A PET study of speech perception - Mummery et al (1999)
In the above study, speech perception led to extensive bilateral activation in the dorso-lateral temporal cortex, compared to silent rest. However heard speech is an acoustic signal, so need to control for ‘hearing a sound’ activation in primary auditory cortex. In addition, speech is a complex acoustic signal, so need to control for some aspects of acoustic complexity, without making a sound that is too speech like, so as to avoid invoking a ‘speech mode’ or perception. Also wanted to avoid using a subtractive design.
Could look at brain regions that increased in rate with both increasing rates of speech and SCN. This showed bilateral primary auditory cortex and STG lateral to this.
Could also look for brain regions that increased in rate with speech only. This showed bilateral STS, both anterior and ventral to the primary auditory cortex. There was increasing activity with increasing numbers of speech stimuli in these more anterior regions. There was one region of asymmetry - a response in the left posterior ventral STG/STS, i.e. in the core of Wernicke’s area.

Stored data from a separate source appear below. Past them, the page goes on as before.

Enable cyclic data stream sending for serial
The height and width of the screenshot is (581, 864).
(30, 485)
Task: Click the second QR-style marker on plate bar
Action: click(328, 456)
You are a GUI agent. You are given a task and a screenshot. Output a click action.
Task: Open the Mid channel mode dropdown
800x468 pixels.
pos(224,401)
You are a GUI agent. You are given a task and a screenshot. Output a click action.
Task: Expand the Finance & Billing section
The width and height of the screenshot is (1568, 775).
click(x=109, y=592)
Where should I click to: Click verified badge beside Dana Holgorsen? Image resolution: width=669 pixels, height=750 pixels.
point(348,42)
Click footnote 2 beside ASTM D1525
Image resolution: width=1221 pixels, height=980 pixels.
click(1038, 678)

Thus there is a bilateral involvement of STG/STG in speech perception, though speech and SCN are still different, this implicated both hemispheres – recovery? Word deafness?

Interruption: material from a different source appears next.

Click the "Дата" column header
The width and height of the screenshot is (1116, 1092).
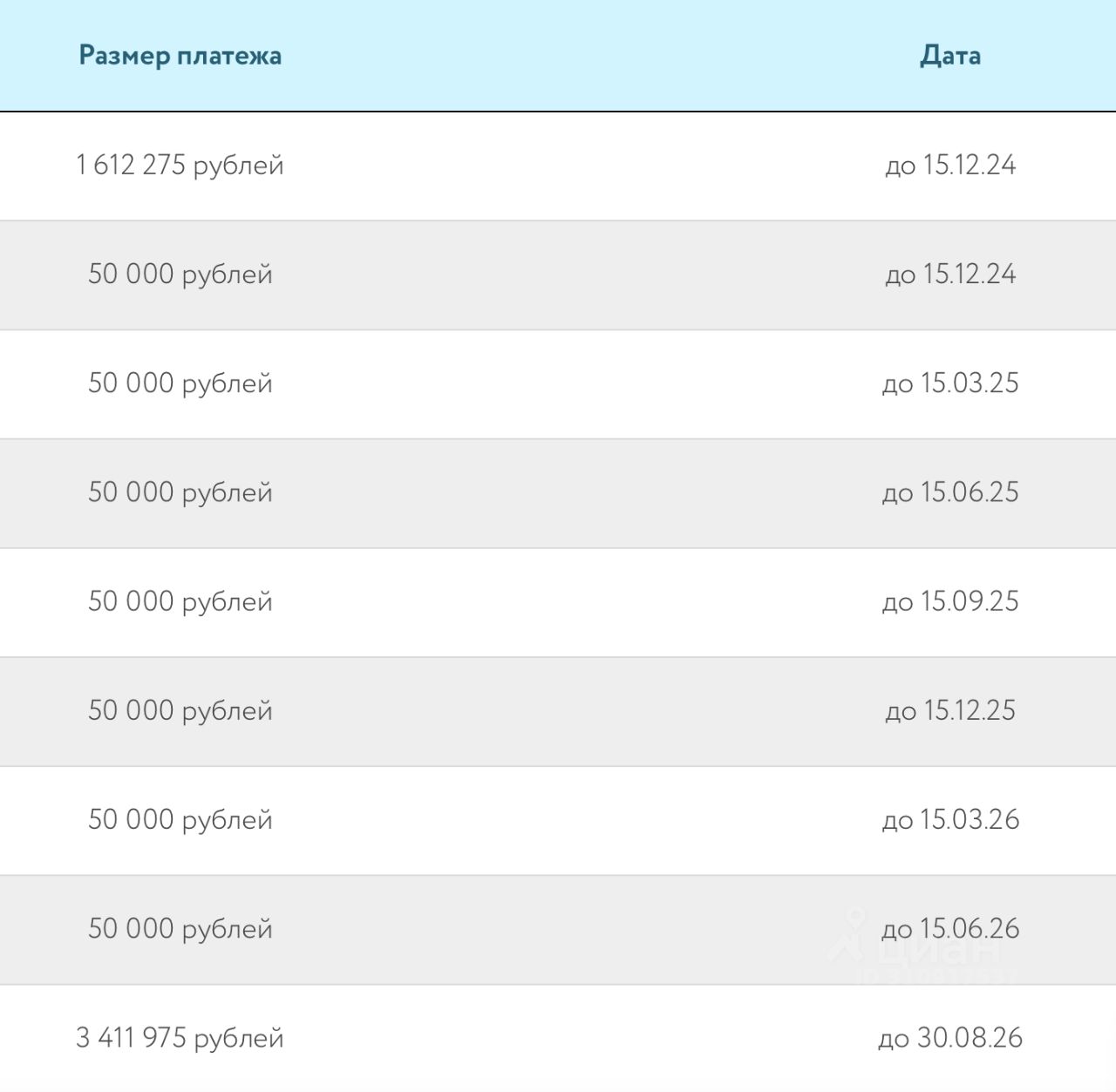950,56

Also – Wernicke’s area is asymmetric – different function?
A PET study of listening and repetition - (Wise et al, 1999)
This enabled us to hold constant the number of words heard, and contrast:
Listening with anticipation – as before this shows bilateral STG
Repetition minus anticipation. This shows the motor system – right and left primary sensori-motor cortex, and left anterior insula, dorsal brainstem, left and right rostral cerebellum, as well as bilateral STG
Repetition minus Listening (just the motor act), as above, plus left posterior pallidum and the anterior cingulate gyrus.

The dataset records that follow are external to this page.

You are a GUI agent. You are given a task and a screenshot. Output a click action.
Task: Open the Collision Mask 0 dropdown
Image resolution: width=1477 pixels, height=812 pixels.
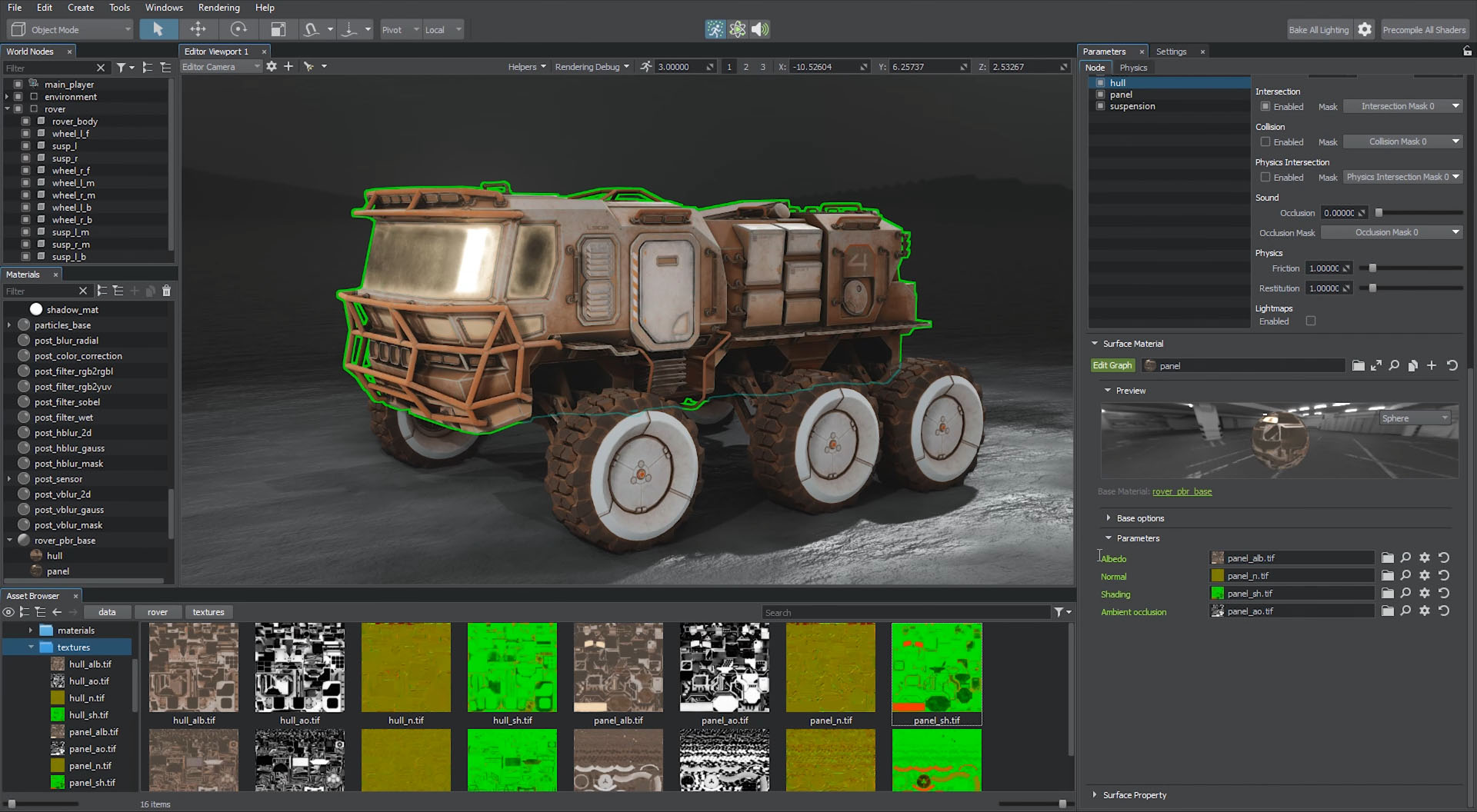[x=1403, y=142]
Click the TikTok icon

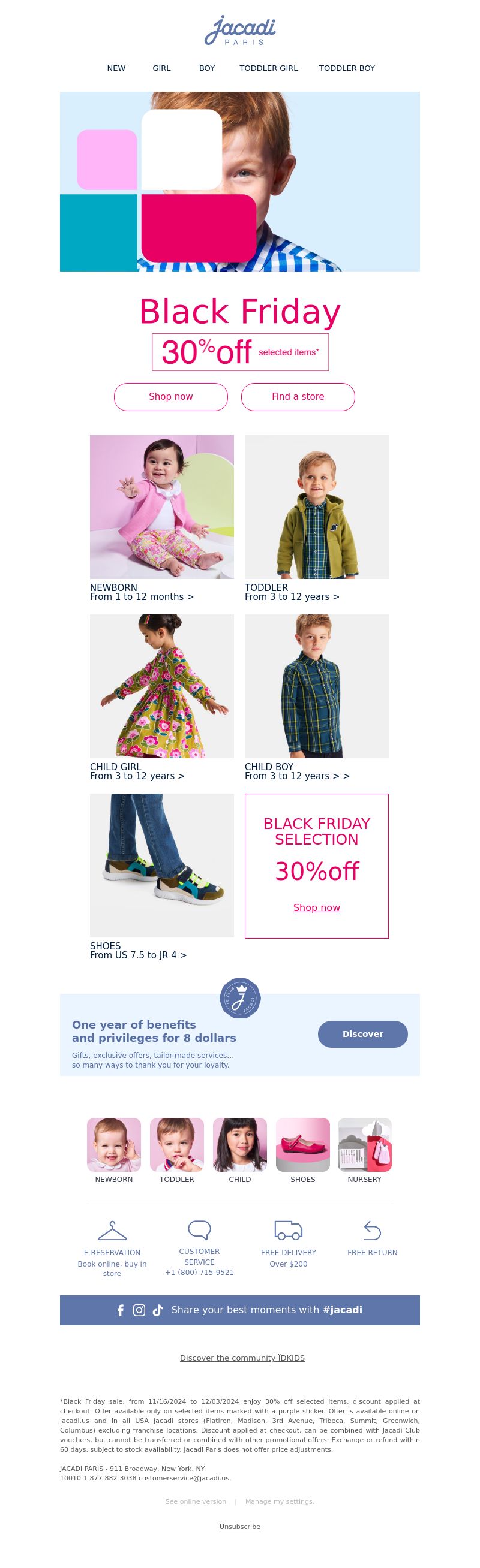158,1310
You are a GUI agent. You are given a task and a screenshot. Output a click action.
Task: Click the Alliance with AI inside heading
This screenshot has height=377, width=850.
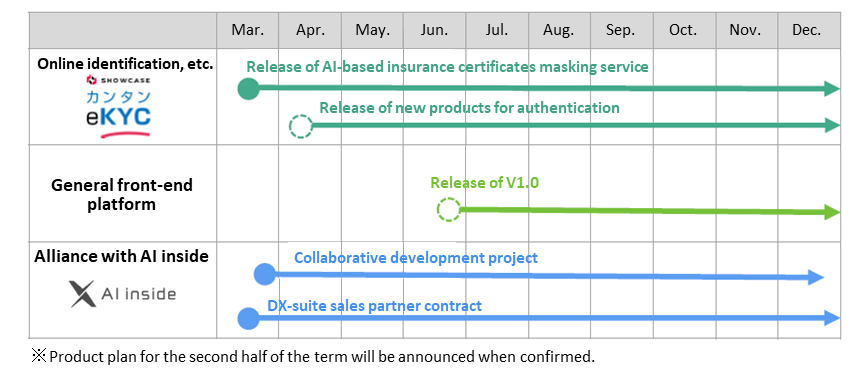121,256
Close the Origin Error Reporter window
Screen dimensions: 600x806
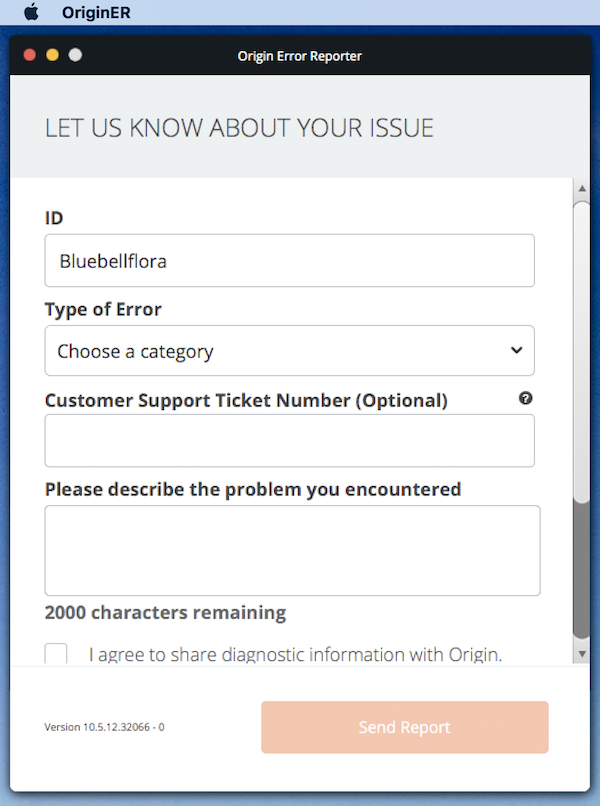coord(29,55)
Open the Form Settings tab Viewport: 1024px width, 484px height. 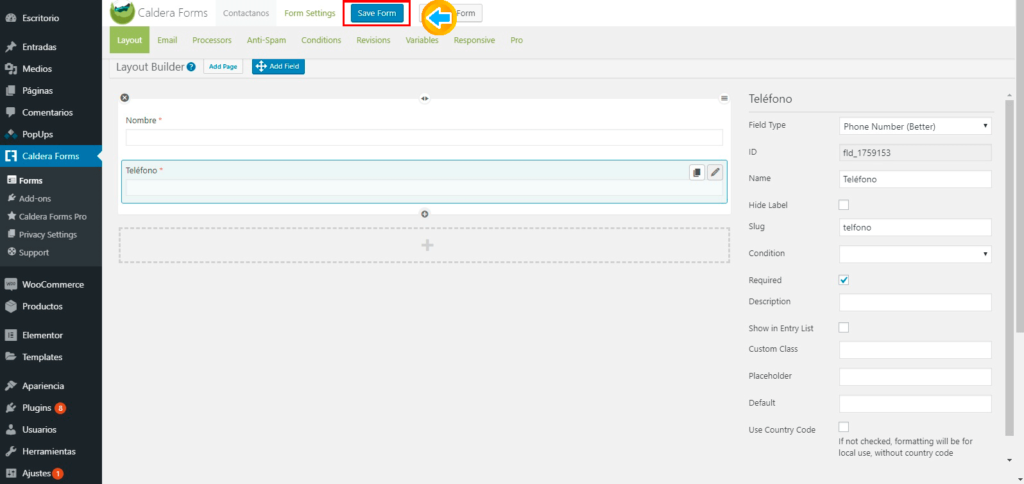tap(310, 13)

Listening minus repetition: a little right primary auditory cortex, and a left anterior STG.
When repeating, the bilateral sensorimotor activation corresponds to controlling the muscles used in speech. Dysarthria can arise from cerebellar lesions, as corresponding to the involvement in repeating. The brainstem activation may arise from the involvement of the trigeminal and facial nuclei. Left anterior insula is involved in articulation. The involvement of the left opercular cortex in transient speech arrest seen by Mohr et al may have been due to an effect of disruption without permanent damage on the immediately adjacent insular cortex. Dronkers (1996) implicates the left anterior insula in speech apraxia – a disorder of shaping the vocal tract for a particular speech sound (spatial co-ordination disrupted) and to reshape for the next sound (temporal co-ordination disrupted). The pallidum is involed in basal motor loops between motor and premotor cortex, striatum, pallidum, thalamus, brainstem and cerebellum. Bilateral pallidal disease results in severe dysarthria; the left dominance here probably reflects the left hemisphere dominance for language. There was a deactivation in the left mid STG/STS when listening to own voice – suggesting an attentional role? More important to listen to incoming stimuli when repeating?
Wise R., Chollet F., Hadar U., Friston K., Hoffner E., Frackowiak R. (1991) "Distribution of cortical neural networks involved in word comprehension and word retrieval". Brain 114, 1803-1817.
Wise, R.J.S., Greene, J., Büchel, C., Scott, S. K. (1999) Brain systems for word perception and articulation The Lancet, 353 (9158), 1057-1061.
Mummery, C.JAshburner, J., ., Scott, S. K., and Wise, R.J.S. (1999) Functional neuroimaging of speech perception in six normal and two aphasic patients. Journal of the Acoustical Society of America, 106 (1) 449-457.